Chhoti Bahu (Meena Kumari) is Guru Dutt's most supremely tragic heroine. One observes that none of her circumventing and transgressing acts ends on a positive note. Her conspiratorial assignments with Bhootnath (Guru Dutt), with the Mohini Sindoor as with the liquor he brings her much against his will, are doomed to failure. Her only act of transgression of the antahpur ends in death. Her burial within the precincts of the Choudhury mansion, where a shocked Bhootnath finally discovers her remains, goes against her last wish to be decked in bridal attire so that people would know she had been a dutiful wife. Her last wish remains not only unfulfilled, but also insulted.

A Premature Death

The long phases of depression he experienced, coupled with his stormy relationship with wife Geeta, make it quite obvious that Guru Dutt took his own life. He had begun to drink a lot, though he never drank during a shoot. He was an incurable insomniac. And he had already attempted suicide on a couple of occasions. Shortly before his death, he shifted to a new flat on tony Peddar Road where he lived alone with only a servant, Ratan, for company.

Geeta Roy and Guru Dutt had married on 23 May 1953 after a long courtship of three years. Geeta was born in Faridpur, now in Bangladesh, and received musical training as a child from Hirendranath Nandy. In 1942, during the Quit India movement, the family left East Bengal to settle in Dadar Hindu Colony in Bombay, a short walk from the Padukones' Matunga flat.

The Roys were so poor they had to stop Geeta's music lessons and push her into professional singing. Music director Hanuman Prasad introduced her in Bhakta Prahlad (1946). Her first big hit was the song 'Mera Sundar Sapna Beet Gaya' under the baton and mentoring of SD Burman for Do Bhai (1947).

Geeta Roy worked with all the leading music directors of her time and was already a popular playback singer when the Padukones first met her during the mahurat (auspicious first shot) of Baazi.

The Roys were doubtful about Geeta's marriage to Guru Dutt because she was already famous and earning well and their primary source of sustenance while Guru Dutt was still quite unknown and earned little compared to her. Also, they suspected Guru Dutt of marrying her for her earning power.

After marriage, Geeta Dutt rarely sang for films other than those made under her husband's banner, though she continued to be much in demand.

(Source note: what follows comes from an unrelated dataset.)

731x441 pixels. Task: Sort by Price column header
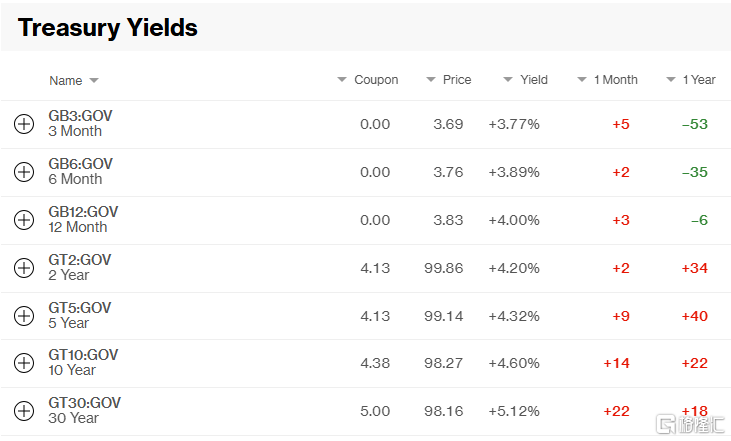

When Guru Dutt died of an overdose of sleeping pills on 10 October 1964, he left behind Geeta, their three young children Tarun, Arun and Nina, his production banner, one unfinished film, Baharen Phir Bhi Aayengi, a remake of an old New Theatres hit with KL Saigal called President (1937), his lifelong friends in cinema, and his loving brothers and sister.

Baharen Phir Bhi Aayengi (1966) had to be re-shot completely with Dharmendra stepping into the role of the hero in the triangular love story. It flopped.

Guru Dutt's works stood out among other Indian films made in the 1950s that began to feature at international festivals in France, Italy and the USA. Some of his films were shown on British television while Pyaasa (1957) and Kaagaz Ke Phool (1959) were released in Parisian cinemas. Pyaasa was also featured in a festival of Indian films in Tokyo.

Few back then would have guessed the kind of international and critical acclaim Guru Dutt's films would draw in course of time. Death, ironically, brought him the kind of recognition that echoed his own feelings in Pyaasa, that a true artist is valued only after he is gone. This applied just as well to another of his great contemporaries, Ritwik Ghatak.

Though the Dutts had had a stormy married life, Geeta loved Guru and rebuffed all offers of marriage after his death. She was still quite young, barely in her mid-30s, and still very much in demand career-wise. But she became dependent on alcohol after her husband's passing and died of cirrhosis of the liver in 1972. Her songs remain archived in the history of Indian film music.